BÜTÇE ADİL DEĞİL: Yıllık bütçe hazırlanırken 42 milyon kadın yok sayılarak adil bir bütçe hazırlanmamaktadır. Bütçede ‘Kadının Güçlendirilmesi’ programına ayrılan para yalnızca 2 milyar 86 milyon TL’dir. Bu parayı Türkiye’deki kadın nüfusuna böldüğümüzde kadın başına düşen sadece para yalnızca 50 lira düşmektedir, üstelik bunun büyük bölümü ise personel giderlerinden oluşmaktadır. Sadece erkeklerin değil, kadınların da vergisiyle oluşturulan bütçede kadınlara yönelik şiddetin önüne geçecek, cinsiyet ayrımcılığıyla mücadele edecek, kadınların yaşam hakkının elinden alınmasını önleyecek, kadına istihdam yaratacak kalemler yer almamıştır.

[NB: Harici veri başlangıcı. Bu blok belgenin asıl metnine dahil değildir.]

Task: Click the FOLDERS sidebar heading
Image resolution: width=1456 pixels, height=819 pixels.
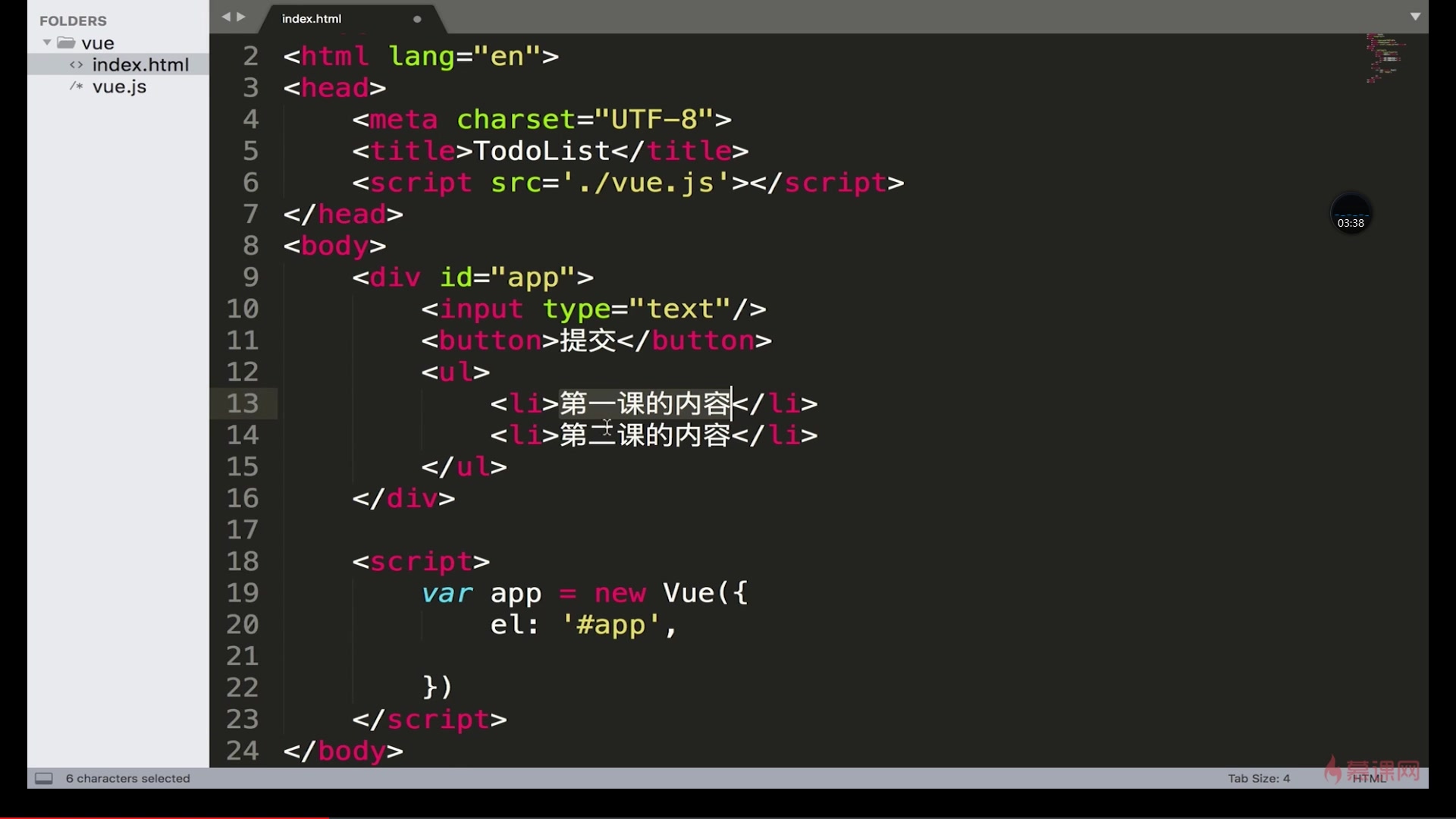Action: click(73, 21)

HUKUKSUZCA FESHEDİLEN İSTANBUL SÖZLEŞMESİNDEN VAZGEÇMİYORUZ: İstanbul Sözleşmesi’nin hukuksuzca feshedilmiştir, 6284 Sayılı Kanun’un ise etkin bir şekilde uygulanmamaktadır. AKP iktidarı, yandaş medyayı da yanına alarak İstanbul Sözleşmesi’ne ilişkin bir karalama kampanyası başlattı. Ardından Cumhurbaşkanı Erdoğan’ın bir gece yarısı kararnamesi ile hukuksuzca sözleşmeyi fesih kararı aldı. Bugün İstanbul Sözleşmesi karşıtları eli yükselterek, daha yüksek sesle ‘Sırada 6284 var, hatta Medeni Kanun var’ demeye başladı. Her gün bir kadınımız yakınındaki ya da hiç tanımadığı bir erkek tarafından canice öldürülürken can simidimiz olan İstanbul Sözleşmesi’nden vazgeçmiyoruz. İstanbul Sözleşmesi yaşatacak. Her gün bir kadının katledildiği bir ülkede kadını koruyan sözleşmelere savaş açıp, hukuksuz bir şekilde ülkemizin imzasını İstanbul Sözleşmesi’nden çekenlerin niyeti bellidir. Onların derdi kadını korumak değil, aksine kadınları sessiz ve dilsiz bırakmaktır

ADİL EŞİT VE ÖZGÜR TÜRKİYE’YE KADINLAR HAYAT VERECEK: AKP iktidarı, şiddet mağduru kadınlar yerine, şiddetin faili erkekleri korumaya çalışmaktadır. İktidarın kadın ile erkeğin eşit olmasını ‘fıtrata ters’ olarak gören anlayışın kadına yönelik şiddeti önlemesi mümkün değildir. Tam tersine kadına şiddete zemin hazırlamaktadır. Bugün yaşadıklarımız bu anlayışın tezahürüdür. Ama Türkiye’de artık kadınlar susmuyor ve susmayacaktır. Kadını eve hapsetmek, sosyal yaşamdan, eğitim ve meslek hayatından koparmak isteyen zihniyete teslim olmayacaktır. Er ya da geç kadınların da bu ülkenin eşit ve özgür yurttaşları olduğu kabul edilecektir. Kadına yönelik ayrımcılığın, şiddetin son bulduğu, kadın erkek eşitliğinin toplumun her alanında yaşanabildiği adil, eşit ve özgür Türkiye’ye yine kadınlar hayat verecektir.”